Each record should be reproduced exactly.
[DATA PROVIDED Boundary: Start]
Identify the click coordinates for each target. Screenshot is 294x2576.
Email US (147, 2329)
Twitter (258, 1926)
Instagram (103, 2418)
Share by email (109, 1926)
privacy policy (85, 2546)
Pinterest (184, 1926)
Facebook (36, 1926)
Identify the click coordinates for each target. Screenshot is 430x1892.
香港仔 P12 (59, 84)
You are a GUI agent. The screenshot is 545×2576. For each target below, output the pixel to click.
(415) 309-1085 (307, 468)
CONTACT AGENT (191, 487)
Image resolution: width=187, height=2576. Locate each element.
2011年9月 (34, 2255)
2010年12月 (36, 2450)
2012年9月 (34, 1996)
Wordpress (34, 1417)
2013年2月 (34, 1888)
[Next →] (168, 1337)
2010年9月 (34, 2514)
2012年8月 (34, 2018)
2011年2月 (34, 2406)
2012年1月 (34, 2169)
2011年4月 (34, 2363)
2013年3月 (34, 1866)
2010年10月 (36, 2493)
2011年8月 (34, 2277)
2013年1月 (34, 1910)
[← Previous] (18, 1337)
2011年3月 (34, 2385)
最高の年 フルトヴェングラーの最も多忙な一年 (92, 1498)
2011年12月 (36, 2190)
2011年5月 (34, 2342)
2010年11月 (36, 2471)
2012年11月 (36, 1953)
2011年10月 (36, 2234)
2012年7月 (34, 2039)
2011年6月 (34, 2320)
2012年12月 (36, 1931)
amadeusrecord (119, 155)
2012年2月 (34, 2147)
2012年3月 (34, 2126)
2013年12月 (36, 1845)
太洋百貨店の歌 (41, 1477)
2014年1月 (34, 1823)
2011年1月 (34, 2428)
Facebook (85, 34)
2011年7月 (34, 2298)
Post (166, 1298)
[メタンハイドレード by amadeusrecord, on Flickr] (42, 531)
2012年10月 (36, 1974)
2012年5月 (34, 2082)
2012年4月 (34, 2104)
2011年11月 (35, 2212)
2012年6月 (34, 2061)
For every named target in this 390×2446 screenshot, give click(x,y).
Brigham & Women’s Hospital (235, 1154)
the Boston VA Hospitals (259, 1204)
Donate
[DATA PROVIDED Boundary: End]
## YOUR SOLUTION:
Identify the click coordinates for each target. Screenshot is 294x2576.
Email US (147, 2329)
Twitter (258, 1926)
Instagram (103, 2418)
Share by email (109, 1926)
privacy policy (85, 2546)
Pinterest (184, 1926)
Facebook (36, 1926)
Identify the click coordinates for each target. Screenshot is 430x1892.
香港仔 P12 (59, 84)
You are a GUI agent. The screenshot is 545×2576. For each target below, output the pixel to click.
(415) 309-1085 (307, 468)
CONTACT AGENT (191, 487)
Image resolution: width=187, height=2576. Locate each element.
2011年9月 (34, 2255)
2010年12月 (36, 2450)
2012年9月 (34, 1996)
Wordpress (34, 1417)
2013年2月 (34, 1888)
[Next →] (168, 1337)
2010年9月 (34, 2514)
2012年8月 (34, 2018)
2011年2月 (34, 2406)
2012年1月 (34, 2169)
2011年4月 (34, 2363)
2013年3月 (34, 1866)
2010年10月 (36, 2493)
2011年8月 (34, 2277)
2013年1月 (34, 1910)
[← Previous] (18, 1337)
2011年3月 (34, 2385)
最高の年 フルトヴェングラーの最も多忙な一年 (92, 1498)
2011年12月 (36, 2190)
2011年5月 (34, 2342)
2010年11月 (36, 2471)
2012年11月 (36, 1953)
2011年10月 (36, 2234)
2012年7月 (34, 2039)
2011年6月 (34, 2320)
2012年12月 (36, 1931)
amadeusrecord (119, 155)
2012年2月 (34, 2147)
2012年3月 (34, 2126)
2013年12月 (36, 1845)
太洋百貨店の歌 (41, 1477)
2014年1月 (34, 1823)
2011年1月 (34, 2428)
Facebook (85, 34)
2011年7月 (34, 2298)
Post (166, 1298)
[メタンハイドレード by amadeusrecord, on Flickr] (42, 531)
2012年10月 (36, 1974)
2012年5月 (34, 2082)
2012年4月 (34, 2104)
2011年11月 (35, 2212)
2012年6月 (34, 2061)
For every named target in this 390×2446 screenshot, give click(x,y).
Brigham & Women’s Hospital (235, 1154)
the Boston VA Hospitals (259, 1204)
Donate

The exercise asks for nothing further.